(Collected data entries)
'''

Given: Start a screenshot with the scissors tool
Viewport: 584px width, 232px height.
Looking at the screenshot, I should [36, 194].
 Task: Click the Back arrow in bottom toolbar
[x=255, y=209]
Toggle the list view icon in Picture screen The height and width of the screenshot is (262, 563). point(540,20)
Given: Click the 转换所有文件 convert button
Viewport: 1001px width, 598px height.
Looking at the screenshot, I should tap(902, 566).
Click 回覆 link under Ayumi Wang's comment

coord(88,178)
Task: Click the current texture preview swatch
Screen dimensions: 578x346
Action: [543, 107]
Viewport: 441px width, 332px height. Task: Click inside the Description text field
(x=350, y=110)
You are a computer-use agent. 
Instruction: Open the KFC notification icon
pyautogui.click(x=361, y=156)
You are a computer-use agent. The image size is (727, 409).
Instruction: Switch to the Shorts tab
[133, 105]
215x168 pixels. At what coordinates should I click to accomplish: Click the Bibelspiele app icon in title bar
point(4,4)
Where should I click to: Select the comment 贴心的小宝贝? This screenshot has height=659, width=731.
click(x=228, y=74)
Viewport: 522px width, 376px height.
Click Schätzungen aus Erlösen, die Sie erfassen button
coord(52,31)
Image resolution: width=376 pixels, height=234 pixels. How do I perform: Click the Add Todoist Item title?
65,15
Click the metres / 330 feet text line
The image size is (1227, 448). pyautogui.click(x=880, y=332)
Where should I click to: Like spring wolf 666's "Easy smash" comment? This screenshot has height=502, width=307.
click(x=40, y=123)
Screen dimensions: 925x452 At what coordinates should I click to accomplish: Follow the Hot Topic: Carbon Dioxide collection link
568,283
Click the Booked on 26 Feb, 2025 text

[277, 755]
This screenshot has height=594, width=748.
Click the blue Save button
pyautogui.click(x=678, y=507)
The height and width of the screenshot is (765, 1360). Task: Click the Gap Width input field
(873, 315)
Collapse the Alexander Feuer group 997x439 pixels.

'''

*WHAT IS REQUIRED:* Retyping every line above exactly is all that is needed.

*SOLUTION FOR THIS PROBLEM:*
Given: Start a screenshot with the scissors tool
Viewport: 584px width, 232px height.
Looking at the screenshot, I should [36, 194].
 Task: Click the Back arrow in bottom toolbar
[x=255, y=209]
Toggle the list view icon in Picture screen The height and width of the screenshot is (262, 563). point(540,20)
Given: Click the 转换所有文件 convert button
Viewport: 1001px width, 598px height.
Looking at the screenshot, I should tap(902, 566).
Click 回覆 link under Ayumi Wang's comment

coord(88,178)
Task: Click the current texture preview swatch
Screen dimensions: 578x346
Action: [543, 107]
Viewport: 441px width, 332px height. Task: Click inside the Description text field
(x=350, y=110)
You are a computer-use agent. 
Instruction: Open the KFC notification icon
pyautogui.click(x=361, y=156)
You are a computer-use agent. The image size is (727, 409).
Instruction: Switch to the Shorts tab
[133, 105]
215x168 pixels. At what coordinates should I click to accomplish: Click the Bibelspiele app icon in title bar
point(4,4)
Where should I click to: Select the comment 贴心的小宝贝? This screenshot has height=659, width=731.
click(x=228, y=74)
Viewport: 522px width, 376px height.
Click Schätzungen aus Erlösen, die Sie erfassen button
coord(52,31)
Image resolution: width=376 pixels, height=234 pixels. How do I perform: Click the Add Todoist Item title?
65,15
Click the metres / 330 feet text line
The image size is (1227, 448). pyautogui.click(x=880, y=332)
Where should I click to: Like spring wolf 666's "Easy smash" comment? This screenshot has height=502, width=307.
click(x=40, y=123)
Screen dimensions: 925x452 At what coordinates should I click to accomplish: Follow the Hot Topic: Carbon Dioxide collection link
568,283
Click the Booked on 26 Feb, 2025 text

[277, 755]
This screenshot has height=594, width=748.
Click the blue Save button
pyautogui.click(x=678, y=507)
The height and width of the screenshot is (765, 1360). Task: Click the Gap Width input field
(873, 315)
Collapse the Alexander Feuer group 997x439 pixels.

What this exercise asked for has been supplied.